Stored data
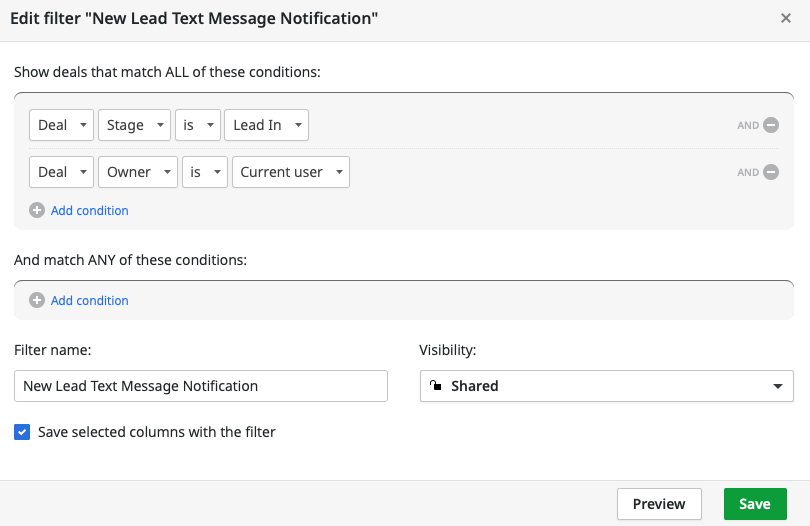This screenshot has height=526, width=810.
Task: Open the Lead In value dropdown
Action: point(267,125)
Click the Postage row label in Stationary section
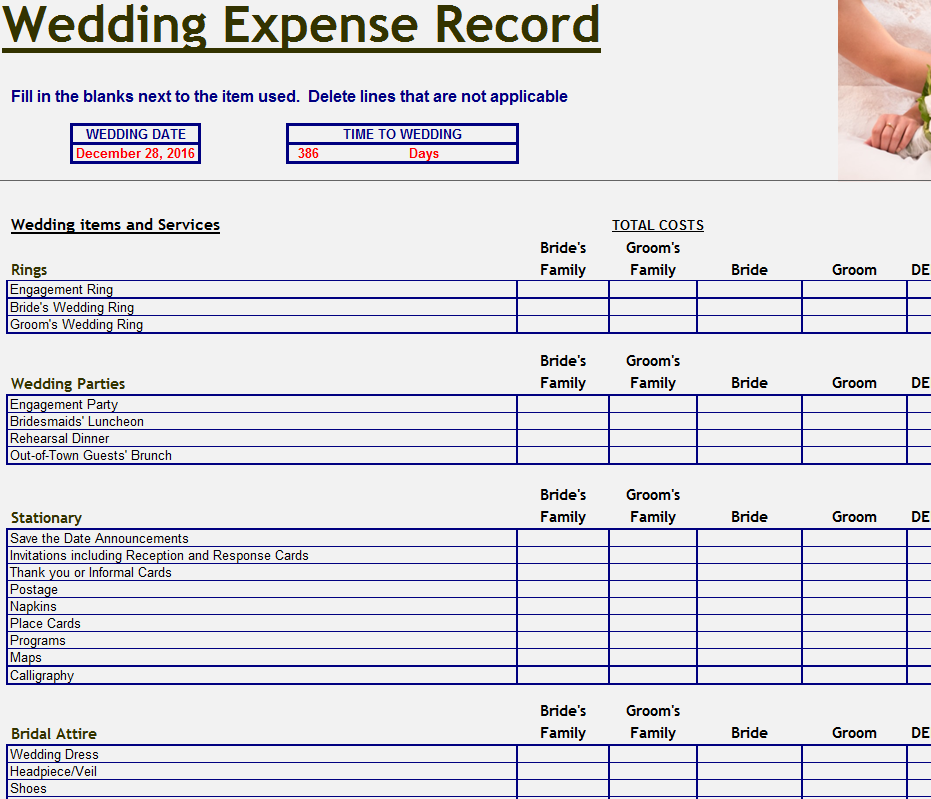931x799 pixels. coord(32,590)
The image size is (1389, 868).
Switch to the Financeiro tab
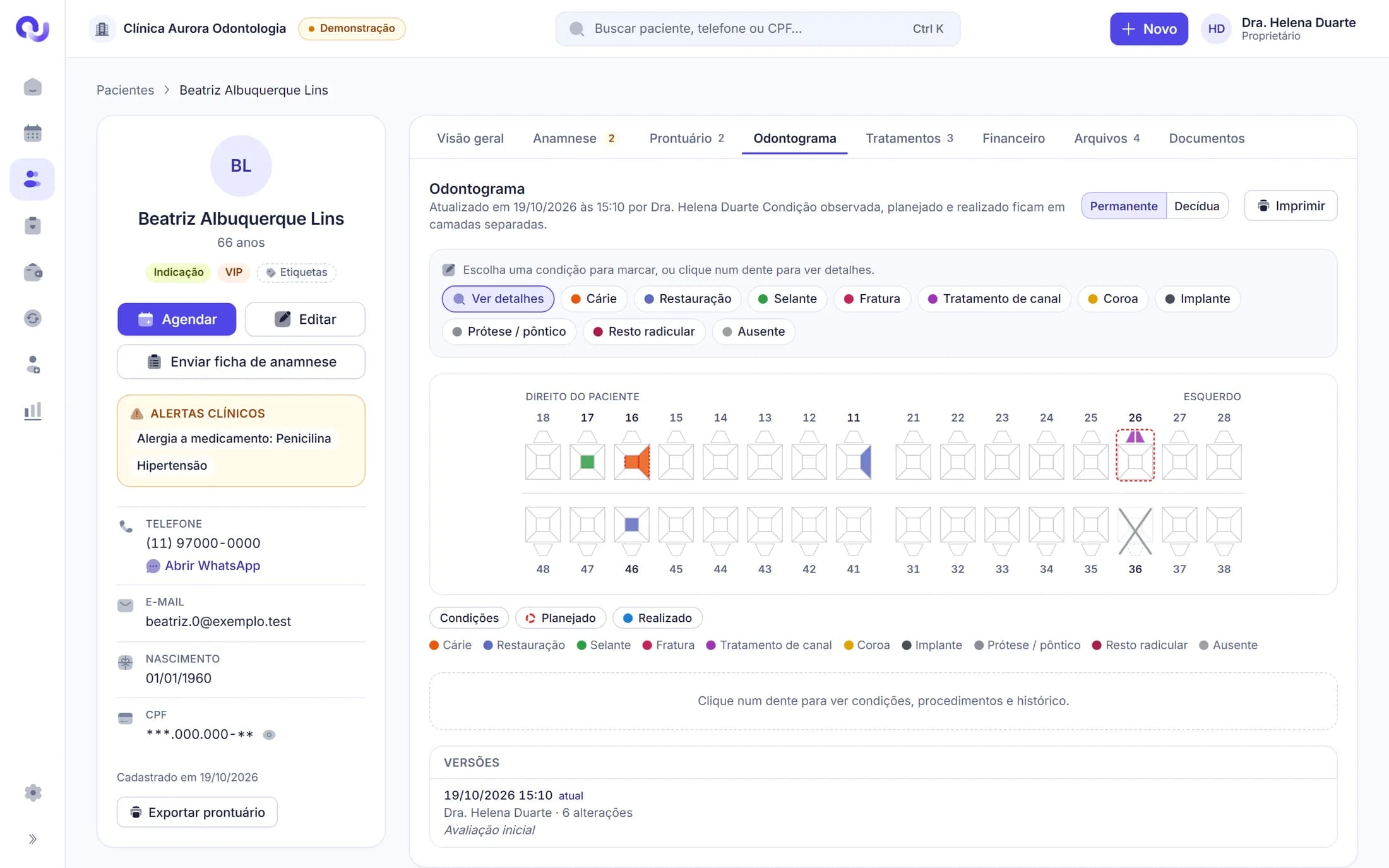pyautogui.click(x=1013, y=138)

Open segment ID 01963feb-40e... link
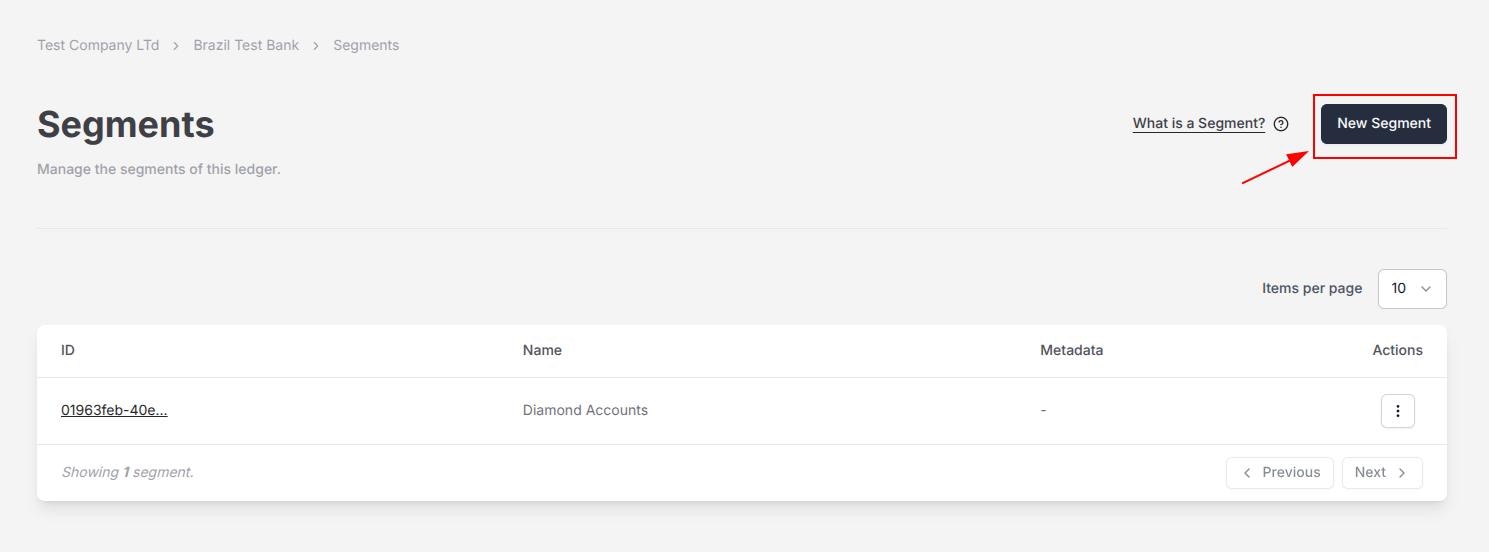pyautogui.click(x=114, y=410)
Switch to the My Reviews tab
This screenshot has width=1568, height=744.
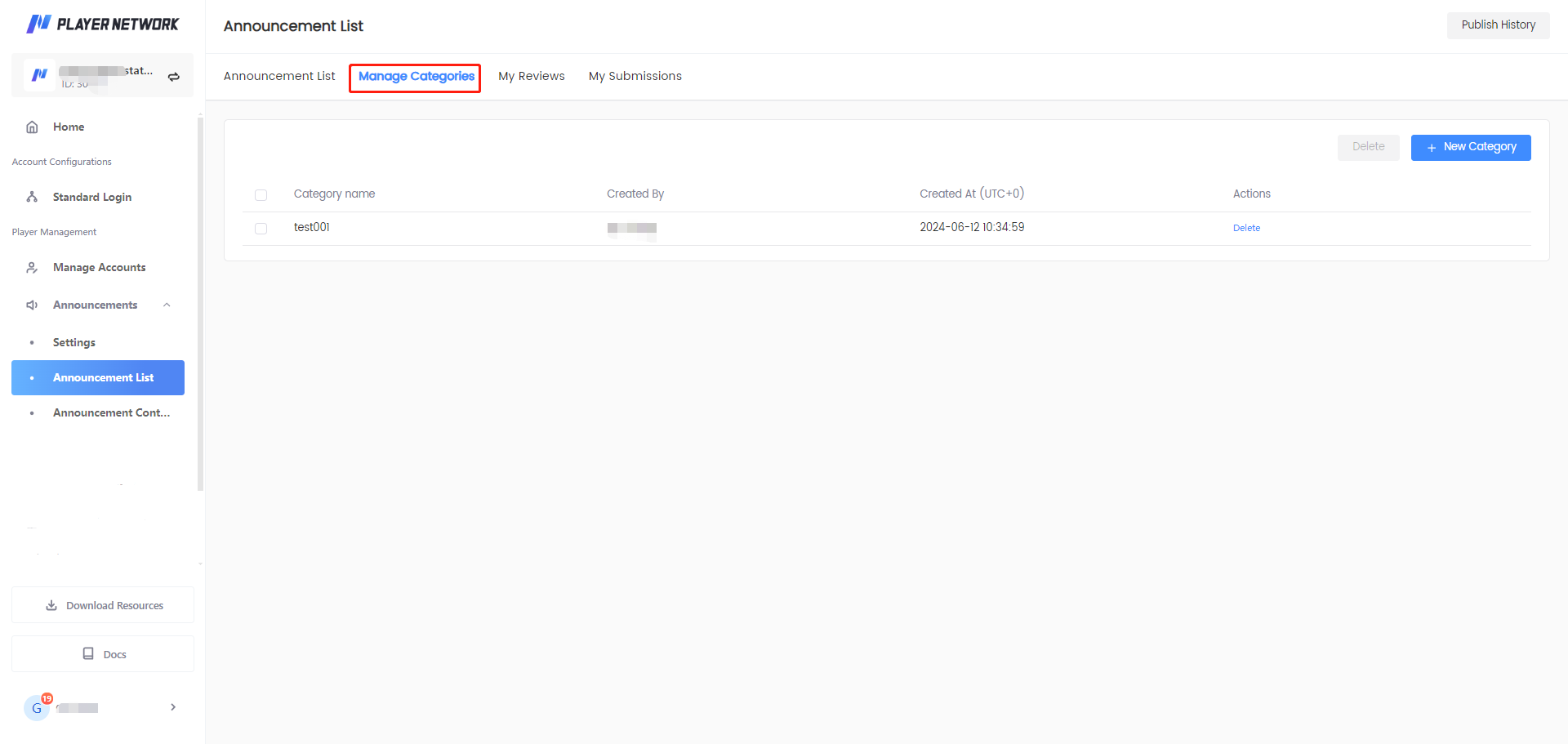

[REQUIRED WORK]
Copy out exactly the lines that begin at the line with "The image size is (1389, 868)." and end at the final line of the entries above. Leave out the pictures.

[TASK RESULT]
The image size is (1389, 868).
Switch to the Financeiro tab
pyautogui.click(x=1013, y=138)

Open segment ID 01963feb-40e... link
pyautogui.click(x=114, y=410)
Switch to the My Reviews tab
This screenshot has width=1568, height=744.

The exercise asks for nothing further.